Finishing The St Saviour Parish Walk (10/30/25)

Thursday is house cleaner day, so we tend to schedule our outings for later in the day, as the cleaner comes late afternoon and stays for 2 hours. Yesterday, we decided to do the portion of the St Saviour walk that we hadn’t done before, which is the very narrow bit that runs to the coast.

The book of parish walks that we have been using states that each parish was required to have a bit of seafront access for the collection of vraic (seaweed) for the fields. St Saviour has the smallest stretch of shoreline, the Dicq, squeezed between St Helier and St Clement.

Our walk started along the busy road near our house. When we could (as sidewalks abruptly end here), we switched to the side with a bit more protection from the road.

The wider sidewalk with space between the sidewalk and the road

Ironically, for the portion of the walk that was dubbed “more urban,” as it goes into the town center, we began our descent into the town of St Helier via a country road with both rural and urban views.

We had been close to the four “high-rise” residential buildings when we did our St Clement parish walk.
The narrow country lane
Sheep
And a hungry goat

One of the sites that we wanted to see on the walk was Howard Davis Park which is used for some town festivals. The park is on land acquired by entrepreneur TB Davis where his boyhood home used to sit.
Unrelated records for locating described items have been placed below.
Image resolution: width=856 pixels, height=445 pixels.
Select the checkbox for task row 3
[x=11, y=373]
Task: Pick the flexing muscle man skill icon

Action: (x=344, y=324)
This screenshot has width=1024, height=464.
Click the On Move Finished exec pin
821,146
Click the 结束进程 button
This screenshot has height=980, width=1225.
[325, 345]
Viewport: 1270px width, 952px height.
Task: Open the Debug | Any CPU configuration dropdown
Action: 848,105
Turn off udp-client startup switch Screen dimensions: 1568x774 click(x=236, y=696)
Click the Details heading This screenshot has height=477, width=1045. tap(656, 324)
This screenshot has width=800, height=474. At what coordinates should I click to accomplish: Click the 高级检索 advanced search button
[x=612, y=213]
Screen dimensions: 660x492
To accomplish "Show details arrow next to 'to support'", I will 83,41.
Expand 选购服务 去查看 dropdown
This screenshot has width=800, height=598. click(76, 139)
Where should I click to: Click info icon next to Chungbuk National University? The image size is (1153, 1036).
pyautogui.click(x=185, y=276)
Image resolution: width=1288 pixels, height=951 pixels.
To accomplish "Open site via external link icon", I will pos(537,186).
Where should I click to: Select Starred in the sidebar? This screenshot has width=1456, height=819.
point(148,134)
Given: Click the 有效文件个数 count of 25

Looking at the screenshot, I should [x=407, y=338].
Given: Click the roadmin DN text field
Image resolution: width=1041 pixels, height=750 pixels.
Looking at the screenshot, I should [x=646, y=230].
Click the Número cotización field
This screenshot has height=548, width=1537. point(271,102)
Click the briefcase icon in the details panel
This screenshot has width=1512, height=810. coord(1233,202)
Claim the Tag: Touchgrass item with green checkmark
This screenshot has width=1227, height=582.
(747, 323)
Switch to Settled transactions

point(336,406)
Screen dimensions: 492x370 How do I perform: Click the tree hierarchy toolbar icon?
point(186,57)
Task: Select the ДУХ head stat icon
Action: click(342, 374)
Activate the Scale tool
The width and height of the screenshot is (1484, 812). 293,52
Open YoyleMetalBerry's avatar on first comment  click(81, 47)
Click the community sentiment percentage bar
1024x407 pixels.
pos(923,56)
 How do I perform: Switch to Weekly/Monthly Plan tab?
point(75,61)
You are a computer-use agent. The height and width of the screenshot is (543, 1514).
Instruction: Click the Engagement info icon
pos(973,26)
He demolished his former home after acquiring the land and created a park named in memory of his son who was killed in WW I.

The main entrance to the park
A small bandshell and gazebo and a view into the town center
Howard Davis Hall in the park dedicated to Howard Davis
A statue of George V
Another view of the large lawn area
Pretty landscaping near the park cafe
The flagpole is made from the spinnaker pole
from TB Davis’ yacht, The Westward
The rose garden

Walking out of the park, we began to make our way to the coast.

St Luke’s Church, one of the island’s 10 ‘chapels of ease’
(chapels to serve those living far from their main parish church)
built in the mid-19th century
A pretty hotel
Le Dicq Causeway, St Saviour’s portion of seashore
(total of 100 meters)
Looking towards St Clement
The rock named Le Rocher Des Proscrits (Exiles’ Rock)
by Victoria Hugo when he lived in St Clement
as an exile from France from 1852-55.

Having reached the end of our walk, we headed back to the Five Oaks Pub near the house for a drink before heading home to a cleaner house.

Jersey Preparatory School for Girls
A marker noting our change in parishes as we walked back
Bob with his Carling in the pub
We watched (though not understanding the game)
India beat Australia in the semi-final
of the Women’s Cricket World Cup

How can it be that we leave early Monday to fly back to the States?! We have definitely enjoyed Jersey, just like we did Guernsey, and would love to visit again.